-- Start --
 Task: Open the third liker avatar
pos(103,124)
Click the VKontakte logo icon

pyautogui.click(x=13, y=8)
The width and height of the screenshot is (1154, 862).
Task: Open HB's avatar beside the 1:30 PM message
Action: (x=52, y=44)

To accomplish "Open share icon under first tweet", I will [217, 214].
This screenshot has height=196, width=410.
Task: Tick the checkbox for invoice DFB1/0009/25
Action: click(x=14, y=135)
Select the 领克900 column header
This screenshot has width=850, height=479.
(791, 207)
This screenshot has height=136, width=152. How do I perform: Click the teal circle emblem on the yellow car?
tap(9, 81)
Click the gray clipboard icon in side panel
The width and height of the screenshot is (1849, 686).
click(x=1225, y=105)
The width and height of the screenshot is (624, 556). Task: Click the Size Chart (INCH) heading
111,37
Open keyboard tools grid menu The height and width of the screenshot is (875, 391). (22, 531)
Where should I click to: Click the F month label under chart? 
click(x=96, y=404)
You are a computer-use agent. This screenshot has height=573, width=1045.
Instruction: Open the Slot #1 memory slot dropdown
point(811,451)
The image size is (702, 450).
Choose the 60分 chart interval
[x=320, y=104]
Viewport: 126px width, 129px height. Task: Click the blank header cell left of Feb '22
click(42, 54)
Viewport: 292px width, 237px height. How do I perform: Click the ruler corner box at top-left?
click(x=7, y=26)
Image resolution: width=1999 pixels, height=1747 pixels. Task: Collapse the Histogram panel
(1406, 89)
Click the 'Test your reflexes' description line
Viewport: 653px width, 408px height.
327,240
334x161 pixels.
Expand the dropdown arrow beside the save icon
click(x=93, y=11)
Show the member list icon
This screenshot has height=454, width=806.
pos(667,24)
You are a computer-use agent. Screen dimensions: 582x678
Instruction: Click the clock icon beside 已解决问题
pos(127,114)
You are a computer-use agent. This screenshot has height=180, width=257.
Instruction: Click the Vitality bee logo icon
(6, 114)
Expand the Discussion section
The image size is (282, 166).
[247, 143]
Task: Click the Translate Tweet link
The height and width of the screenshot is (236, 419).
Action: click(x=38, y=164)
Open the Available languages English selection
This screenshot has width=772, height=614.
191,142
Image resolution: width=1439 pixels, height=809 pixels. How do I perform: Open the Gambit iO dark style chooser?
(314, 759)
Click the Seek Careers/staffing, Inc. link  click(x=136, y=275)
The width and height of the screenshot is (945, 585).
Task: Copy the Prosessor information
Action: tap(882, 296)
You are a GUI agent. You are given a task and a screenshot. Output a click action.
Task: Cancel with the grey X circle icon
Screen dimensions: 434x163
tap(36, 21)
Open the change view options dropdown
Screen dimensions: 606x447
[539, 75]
-- End --
TASK REQUIREMENTS — Convert the listing above into a JSON list of strings, one string per line, omitting blank lines.

FINISHED EXERCISE —
[
  " Task: Open the third liker avatar",
  "pos(103,124)",
  "Click the VKontakte logo icon",
  "pyautogui.click(x=13, y=8)",
  "The width and height of the screenshot is (1154, 862).",
  "Task: Open HB's avatar beside the 1:30 PM message",
  "Action: (x=52, y=44)",
  "To accomplish \"Open share icon under first tweet\", I will [217, 214].",
  "This screenshot has height=196, width=410.",
  "Task: Tick the checkbox for invoice DFB1/0009/25",
  "Action: click(x=14, y=135)",
  "Select the 领克900 column header",
  "This screenshot has width=850, height=479.",
  "(791, 207)",
  "This screenshot has height=136, width=152. How do I perform: Click the teal circle emblem on the yellow car?",
  "tap(9, 81)",
  "Click the gray clipboard icon in side panel",
  "The width and height of the screenshot is (1849, 686).",
  "click(x=1225, y=105)",
  "The width and height of the screenshot is (624, 556). Task: Click the Size Chart (INCH) heading",
  "111,37",
  "Open keyboard tools grid menu The height and width of the screenshot is (875, 391). (22, 531)",
  "Where should I click to: Click the F month label under chart? ",
  "click(x=96, y=404)",
  "You are a computer-use agent. This screenshot has height=573, width=1045.",
  "Instruction: Open the Slot #1 memory slot dropdown",
  "point(811,451)",
  "The image size is (702, 450).",
  "Choose the 60分 chart interval",
  "[x=320, y=104]",
  "Viewport: 126px width, 129px height. Task: Click the blank header cell left of Feb '22",
  "click(42, 54)",
  "Viewport: 292px width, 237px height. How do I perform: Click the ruler corner box at top-left?",
  "click(x=7, y=26)",
  "Image resolution: width=1999 pixels, height=1747 pixels. Task: Collapse the Histogram panel",
  "(1406, 89)",
  "Click the 'Test your reflexes' description line",
  "Viewport: 653px width, 408px height.",
  "327,240",
  "334x161 pixels.",
  "Expand the dropdown arrow beside the save icon",
  "click(x=93, y=11)",
  "Show the member list icon",
  "This screenshot has height=454, width=806.",
  "pos(667,24)",
  "You are a computer-use agent. Screen dimensions: 582x678",
  "Instruction: Click the clock icon beside 已解决问题",
  "pos(127,114)",
  "You are a computer-use agent. This screenshot has height=180, width=257.",
  "Instruction: Click the Vitality bee logo icon",
  "(6, 114)",
  "Expand the Discussion section",
  "The image size is (282, 166).",
  "[247, 143]",
  "Task: Click the Translate Tweet link",
  "The height and width of the screenshot is (236, 419).",
  "Action: click(x=38, y=164)",
  "Open the Available languages English selection",
  "This screenshot has width=772, height=614.",
  "191,142",
  "Image resolution: width=1439 pixels, height=809 pixels. How do I perform: Open the Gambit iO dark style chooser?",
  "(314, 759)",
  "Click the Seek Careers/staffing, Inc. link  click(x=136, y=275)",
  "The width and height of the screenshot is (945, 585).",
  "Task: Copy the Prosessor information",
  "Action: tap(882, 296)",
  "You are a GUI agent. You are given a task and a screenshot. Output a click action.",
  "Task: Cancel with the grey X circle icon",
  "Screen dimensions: 434x163",
  "tap(36, 21)",
  "Open the change view options dropdown",
  "Screen dimensions: 606x447",
  "[539, 75]"
]